Het is onbegonnen werk alle artikelen (het zijn er meer dan 40) afzonderlijk te bespreken. Uit dien overvloed een keuze te doen zou volkomen willekeur zijn. Natuurlijk rijzen er hier en daar bedenkingen. Maar daarbij mogen we niet vergeten, dat de hier verzamelde besprekingen soms al jaren oud zijn. ‘Mijn kritische standpunt heeft zich, sinds ik deze beschouwingen schreef hier en daar iets gewijzigd, mijne levensbeschouwing eveneens. Maar het leek mij ongeraden, daarin te peuteren, mijne waardeering dezer bladen vormt een essentieel bestanddeel van het tijdperk, waarin deze vertoogen ontstonden’, verklaart ons Ritter. Maar juist daarom hadden de artikelen niet ongedateerd mogen blijven! De nivelleering, die nu den bundel beheerscht, ontneemt aan de kritieken hun onderling reliëf.
Ik heb bij dit bezwaar nog een tweede te voegen: de onnauwkeurigheid der correctie. Vooral in de geciteerde verzen zijn de drukfouten soms zeer storend. En dit tekort is te meer te betreuren, omdat de technische uitvoering overigens zoo goed is.

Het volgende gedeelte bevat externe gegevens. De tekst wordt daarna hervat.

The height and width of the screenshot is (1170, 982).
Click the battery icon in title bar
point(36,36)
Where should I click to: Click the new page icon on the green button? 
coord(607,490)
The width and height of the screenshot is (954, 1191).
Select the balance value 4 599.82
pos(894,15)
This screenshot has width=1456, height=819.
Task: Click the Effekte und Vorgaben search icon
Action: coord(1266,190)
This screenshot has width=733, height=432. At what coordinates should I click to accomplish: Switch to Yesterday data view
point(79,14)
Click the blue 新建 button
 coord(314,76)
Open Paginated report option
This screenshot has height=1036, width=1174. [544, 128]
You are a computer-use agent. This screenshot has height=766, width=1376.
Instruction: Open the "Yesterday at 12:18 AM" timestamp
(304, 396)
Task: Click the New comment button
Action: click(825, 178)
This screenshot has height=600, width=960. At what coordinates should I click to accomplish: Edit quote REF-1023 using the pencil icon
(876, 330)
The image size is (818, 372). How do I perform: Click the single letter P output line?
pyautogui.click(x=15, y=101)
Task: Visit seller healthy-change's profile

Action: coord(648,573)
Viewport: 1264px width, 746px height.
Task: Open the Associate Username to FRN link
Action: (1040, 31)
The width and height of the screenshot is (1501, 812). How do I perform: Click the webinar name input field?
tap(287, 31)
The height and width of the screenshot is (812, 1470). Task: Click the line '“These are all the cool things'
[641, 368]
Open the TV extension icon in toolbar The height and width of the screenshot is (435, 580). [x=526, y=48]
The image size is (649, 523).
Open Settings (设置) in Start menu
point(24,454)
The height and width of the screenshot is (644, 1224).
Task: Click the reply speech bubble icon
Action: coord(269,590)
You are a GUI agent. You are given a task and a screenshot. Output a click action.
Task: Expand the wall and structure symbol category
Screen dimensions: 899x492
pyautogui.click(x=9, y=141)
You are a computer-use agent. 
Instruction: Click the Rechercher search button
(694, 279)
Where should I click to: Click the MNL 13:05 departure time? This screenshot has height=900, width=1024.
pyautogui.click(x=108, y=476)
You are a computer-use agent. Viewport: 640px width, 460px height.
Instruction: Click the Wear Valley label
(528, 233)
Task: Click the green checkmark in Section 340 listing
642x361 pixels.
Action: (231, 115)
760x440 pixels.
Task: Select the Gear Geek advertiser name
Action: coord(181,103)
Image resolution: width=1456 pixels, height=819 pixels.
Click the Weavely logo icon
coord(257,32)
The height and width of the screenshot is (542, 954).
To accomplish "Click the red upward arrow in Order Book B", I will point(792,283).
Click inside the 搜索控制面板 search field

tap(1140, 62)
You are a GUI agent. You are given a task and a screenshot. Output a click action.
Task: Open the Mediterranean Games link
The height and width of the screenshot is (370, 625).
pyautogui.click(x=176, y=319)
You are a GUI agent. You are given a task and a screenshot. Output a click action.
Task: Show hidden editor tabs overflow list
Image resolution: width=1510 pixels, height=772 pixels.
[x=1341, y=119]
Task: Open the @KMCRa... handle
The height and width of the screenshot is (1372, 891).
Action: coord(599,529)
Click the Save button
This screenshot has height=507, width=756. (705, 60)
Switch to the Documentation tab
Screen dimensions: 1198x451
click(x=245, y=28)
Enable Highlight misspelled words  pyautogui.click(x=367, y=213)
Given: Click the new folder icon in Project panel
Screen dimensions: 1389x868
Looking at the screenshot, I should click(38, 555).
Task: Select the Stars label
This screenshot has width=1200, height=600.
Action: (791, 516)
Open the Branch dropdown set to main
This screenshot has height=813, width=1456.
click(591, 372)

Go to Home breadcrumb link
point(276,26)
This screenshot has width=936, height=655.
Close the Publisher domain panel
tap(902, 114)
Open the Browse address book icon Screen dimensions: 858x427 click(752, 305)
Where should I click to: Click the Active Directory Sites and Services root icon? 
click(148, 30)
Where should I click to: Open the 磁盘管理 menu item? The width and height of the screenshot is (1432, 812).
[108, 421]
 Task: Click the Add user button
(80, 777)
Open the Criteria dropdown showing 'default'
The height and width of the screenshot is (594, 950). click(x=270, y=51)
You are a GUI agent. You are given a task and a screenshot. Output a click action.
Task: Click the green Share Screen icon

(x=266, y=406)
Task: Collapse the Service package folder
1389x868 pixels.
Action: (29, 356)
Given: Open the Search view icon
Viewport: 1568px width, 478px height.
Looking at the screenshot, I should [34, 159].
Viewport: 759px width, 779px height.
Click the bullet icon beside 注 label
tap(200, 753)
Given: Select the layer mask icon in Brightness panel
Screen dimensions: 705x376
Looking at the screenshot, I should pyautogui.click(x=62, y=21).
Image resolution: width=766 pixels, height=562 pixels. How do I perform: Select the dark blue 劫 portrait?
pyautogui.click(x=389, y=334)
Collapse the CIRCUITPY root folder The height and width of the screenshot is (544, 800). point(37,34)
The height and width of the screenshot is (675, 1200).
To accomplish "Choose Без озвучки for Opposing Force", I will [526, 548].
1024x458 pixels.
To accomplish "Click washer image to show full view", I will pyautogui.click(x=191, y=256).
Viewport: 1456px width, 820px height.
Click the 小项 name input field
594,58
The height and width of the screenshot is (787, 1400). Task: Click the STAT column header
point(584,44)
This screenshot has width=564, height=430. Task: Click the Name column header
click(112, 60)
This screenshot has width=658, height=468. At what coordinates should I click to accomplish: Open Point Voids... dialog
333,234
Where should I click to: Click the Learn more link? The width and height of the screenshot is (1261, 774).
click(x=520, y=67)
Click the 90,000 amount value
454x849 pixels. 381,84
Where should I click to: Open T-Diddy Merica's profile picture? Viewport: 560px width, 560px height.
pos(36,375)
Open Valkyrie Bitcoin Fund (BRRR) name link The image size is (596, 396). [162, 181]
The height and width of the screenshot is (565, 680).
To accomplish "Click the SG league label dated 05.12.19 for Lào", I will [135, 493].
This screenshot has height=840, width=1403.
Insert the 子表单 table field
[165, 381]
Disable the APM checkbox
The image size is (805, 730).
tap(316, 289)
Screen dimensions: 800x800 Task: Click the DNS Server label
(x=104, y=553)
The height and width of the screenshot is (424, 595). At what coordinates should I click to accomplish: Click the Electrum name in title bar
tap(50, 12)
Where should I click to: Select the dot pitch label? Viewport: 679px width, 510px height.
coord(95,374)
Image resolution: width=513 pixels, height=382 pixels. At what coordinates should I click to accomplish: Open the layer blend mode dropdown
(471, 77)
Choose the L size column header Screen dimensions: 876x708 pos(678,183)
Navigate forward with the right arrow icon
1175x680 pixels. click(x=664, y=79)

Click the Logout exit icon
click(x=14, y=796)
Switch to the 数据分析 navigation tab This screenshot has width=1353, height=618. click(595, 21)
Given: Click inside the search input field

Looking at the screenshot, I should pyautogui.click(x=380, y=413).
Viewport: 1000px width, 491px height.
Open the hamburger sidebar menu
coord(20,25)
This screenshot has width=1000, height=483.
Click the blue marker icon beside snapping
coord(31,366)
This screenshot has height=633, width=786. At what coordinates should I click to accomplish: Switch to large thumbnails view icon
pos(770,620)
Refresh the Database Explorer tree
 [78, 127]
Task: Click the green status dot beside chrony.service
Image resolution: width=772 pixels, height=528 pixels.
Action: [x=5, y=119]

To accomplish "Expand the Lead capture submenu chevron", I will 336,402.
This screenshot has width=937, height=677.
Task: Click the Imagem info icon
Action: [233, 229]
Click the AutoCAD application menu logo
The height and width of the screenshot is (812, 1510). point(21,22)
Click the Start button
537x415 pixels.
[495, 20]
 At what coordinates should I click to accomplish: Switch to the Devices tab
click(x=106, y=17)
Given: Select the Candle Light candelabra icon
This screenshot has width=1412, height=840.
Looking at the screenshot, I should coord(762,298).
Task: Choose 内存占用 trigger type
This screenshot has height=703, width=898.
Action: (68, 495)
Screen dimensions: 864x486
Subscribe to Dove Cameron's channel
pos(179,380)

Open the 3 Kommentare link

Deze bezwaren wegen echter in het minste niet op tegen het vele goede, dat deze bundel te bieden heeft. Ik laat slechts den inhoud voor zichzelf spreken: I. De stijl der Ouderen (waarom eigenlijk is de bestudeering van de stijl een zoo verwaarloosd onderdeel van onzen literair-critischen arbeid?). II. Hedendaagsche Lyriek, III. Roman en Novelle in onze dagen, IV. De Essay, V Uit de werkkamer van den schrijver. En in een aanhangsel geeft onze bibliograaf Muller eenige literatuur over de besproken auteurs en werken. Wanneer dus onze belangstelling is opgewekt, ligt het antwoord al klaar op de dan vanzelf rijzende vraag: waar kan ik meer vinden over dat boek?
En hiermee eindig ik. Want dit is geen boek om veel over te schrijven. Het is er een om te hebben. Als we het rustig op zijn plaats weten in onze boekenkast, dan kan bij onze lectuur een titel of een naam plotseling het verlangen in ons doen groeien, om te zien wat Ritter zegt. En als die naam voorkomt in zijn boek, zal hij ons zeker dwingen tot nadenken en daardoor tot dieper begrijpen.
W.A.P. SMIT.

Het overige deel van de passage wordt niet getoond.